按元组元素过滤元组列表(Filtering Lists of Tuples by Elements of Tuples)

编程入门行业动态更新时间:2024-10-25 16:18:02

我正在使用Python（2.7.9），并尝试通过这些元组的元素列表来过滤元组列表。特别是，我的对象具有以下形式：

tuples = [('a', ['a1', 'a2']), ('b',['b1', 'b2']), ('c',['c1', 'c2'])] filter = ['a', 'c']

我是Python的新手，过滤我可以发现的元组的最简单方法是使用以下列表理解：

tuples_filtered = [(x,y) for (x,y) in tuples if x in filter]

生成的筛选列表如下所示：

tuples_filtered = [('a', ['a1', 'a2']), ('c',['c1', 'c2'])]

不幸的是，这种列表理解似乎非常低效。我怀疑这是因为我的元组列表比我的过滤器（字符串列表）大得多。

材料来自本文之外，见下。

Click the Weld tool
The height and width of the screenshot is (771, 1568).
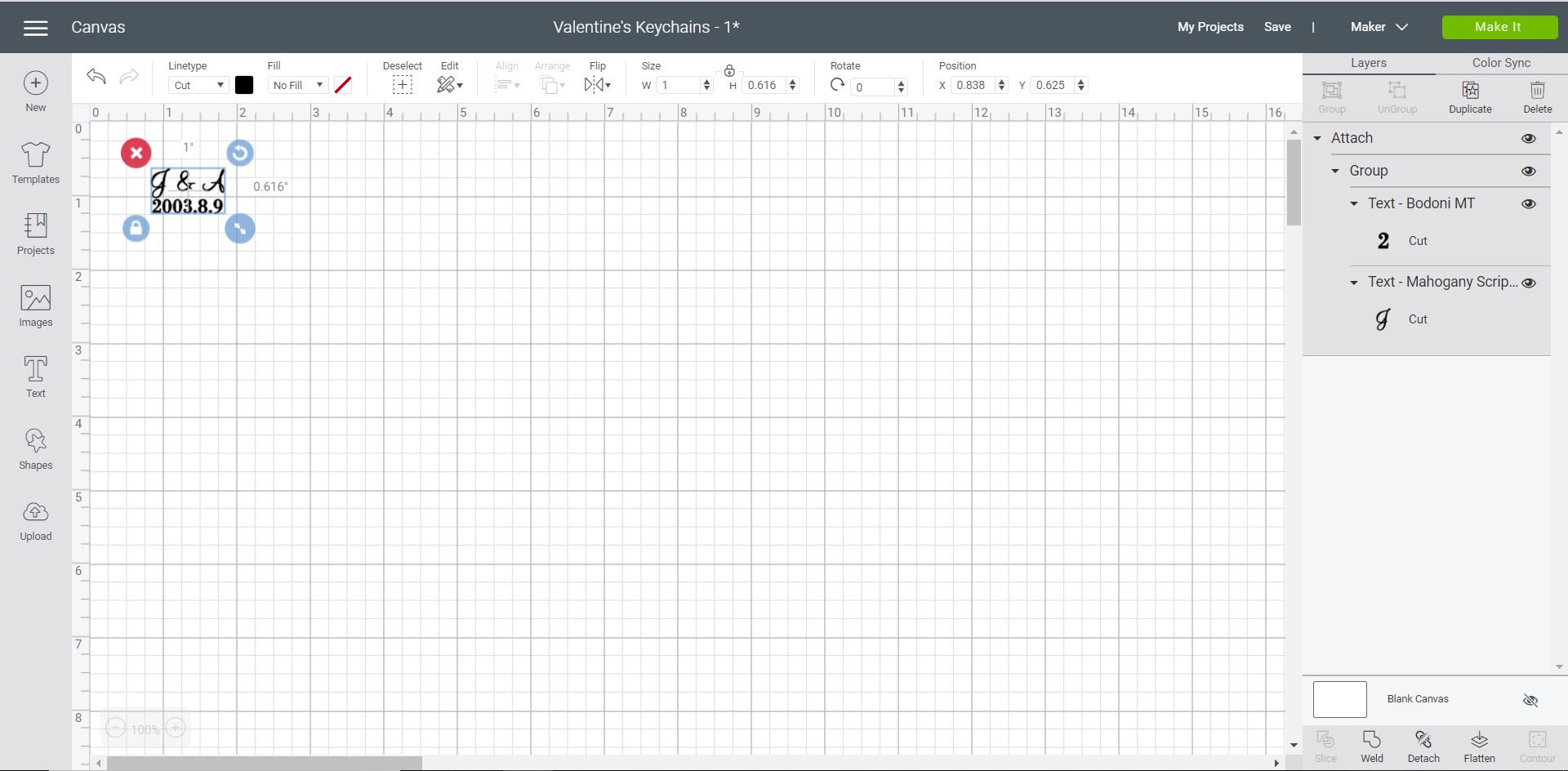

特别是，筛选器列表包含30,000个单词，元组列表包含大约134,000个2元组。

2元组的第一个元素在很大程度上是不同的，但是有一些重复的第一个元素的实例（实际上不确定有多少，但与列表的基数相比，它并不多）。

我的问题： 是否有更有效的方法来过滤元组列表中的元组列表？

（如果这是偏离主题或欺骗，请道歉。）

最满意答案

在你写的评论中：

筛选器列表包含30,000个单词，元组列表包含大约134,000个2元组。

in对列表的包含测试中，需要O（N）线性时间，当你这样做134k次时这很慢。每次必须迭代所有这些元素以找到匹配项。鉴于您正在过滤，并非所有这些第一个元素都将出现在30k列表中，因此您执行最多30k * 134k == 40亿次比较。

改为使用集合：

filter_set = set(filter)

设置包含测试是O（1）常数时间; 现在你把你的问题减少到134k测试。

你可以避免支出的一小部分时间是元组分配; 使用索引来提取您正在测试的一个元素：

tuples_filtered = [tup for tup in tuples if tup[0] in filter_set]

In a comment you write:

The filter list contains 30,000 words and the list of tuples contains about 134,000 2-tuples.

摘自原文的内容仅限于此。